**WHAT NEEDS TO BE DONE**.
Word for word, return every record that follows.

**SOURCE MATERIAL**.

Start of Block

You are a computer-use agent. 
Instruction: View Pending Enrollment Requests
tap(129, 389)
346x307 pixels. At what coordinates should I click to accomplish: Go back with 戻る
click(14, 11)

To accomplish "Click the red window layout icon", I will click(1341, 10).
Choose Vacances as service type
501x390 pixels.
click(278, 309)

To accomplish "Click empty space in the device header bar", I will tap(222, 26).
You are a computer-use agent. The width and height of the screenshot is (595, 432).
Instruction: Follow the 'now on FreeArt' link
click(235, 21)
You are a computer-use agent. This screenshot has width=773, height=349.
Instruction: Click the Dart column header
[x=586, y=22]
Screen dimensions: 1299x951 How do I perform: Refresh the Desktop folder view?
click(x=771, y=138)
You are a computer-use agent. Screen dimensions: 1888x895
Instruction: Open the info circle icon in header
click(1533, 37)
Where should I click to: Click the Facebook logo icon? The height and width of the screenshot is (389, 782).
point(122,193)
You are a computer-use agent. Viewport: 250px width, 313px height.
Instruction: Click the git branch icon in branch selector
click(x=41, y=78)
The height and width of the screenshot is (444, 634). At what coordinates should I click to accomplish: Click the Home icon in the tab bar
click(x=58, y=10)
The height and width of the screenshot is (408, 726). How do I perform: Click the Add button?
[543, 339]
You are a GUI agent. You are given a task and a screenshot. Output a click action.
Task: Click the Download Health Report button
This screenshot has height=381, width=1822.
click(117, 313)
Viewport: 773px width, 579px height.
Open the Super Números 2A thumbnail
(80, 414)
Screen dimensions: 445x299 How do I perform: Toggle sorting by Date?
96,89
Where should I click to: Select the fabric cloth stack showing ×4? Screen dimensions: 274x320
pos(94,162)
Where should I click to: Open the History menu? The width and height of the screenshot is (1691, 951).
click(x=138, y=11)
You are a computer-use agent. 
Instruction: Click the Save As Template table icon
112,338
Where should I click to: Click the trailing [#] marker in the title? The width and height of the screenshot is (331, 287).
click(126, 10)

End of Block

**REPLY**.
You are a computer-use agent. 
Instruction: View Pending Enrollment Requests
tap(129, 389)
346x307 pixels. At what coordinates should I click to accomplish: Go back with 戻る
click(14, 11)

To accomplish "Click the red window layout icon", I will click(1341, 10).
Choose Vacances as service type
501x390 pixels.
click(278, 309)

To accomplish "Click empty space in the device header bar", I will tap(222, 26).
You are a computer-use agent. The width and height of the screenshot is (595, 432).
Instruction: Follow the 'now on FreeArt' link
click(235, 21)
You are a computer-use agent. This screenshot has width=773, height=349.
Instruction: Click the Dart column header
[x=586, y=22]
Screen dimensions: 1299x951 How do I perform: Refresh the Desktop folder view?
click(x=771, y=138)
You are a computer-use agent. Screen dimensions: 1888x895
Instruction: Open the info circle icon in header
click(1533, 37)
Where should I click to: Click the Facebook logo icon? The height and width of the screenshot is (389, 782).
point(122,193)
You are a computer-use agent. Viewport: 250px width, 313px height.
Instruction: Click the git branch icon in branch selector
click(x=41, y=78)
The height and width of the screenshot is (444, 634). At what coordinates should I click to accomplish: Click the Home icon in the tab bar
click(x=58, y=10)
The height and width of the screenshot is (408, 726). How do I perform: Click the Add button?
[543, 339]
You are a GUI agent. You are given a task and a screenshot. Output a click action.
Task: Click the Download Health Report button
This screenshot has height=381, width=1822.
click(117, 313)
Viewport: 773px width, 579px height.
Open the Super Números 2A thumbnail
(80, 414)
Screen dimensions: 445x299 How do I perform: Toggle sorting by Date?
96,89
Where should I click to: Select the fabric cloth stack showing ×4? Screen dimensions: 274x320
pos(94,162)
Where should I click to: Open the History menu? The width and height of the screenshot is (1691, 951).
click(x=138, y=11)
You are a computer-use agent. 
Instruction: Click the Save As Template table icon
112,338
Where should I click to: Click the trailing [#] marker in the title? The width and height of the screenshot is (331, 287).
click(126, 10)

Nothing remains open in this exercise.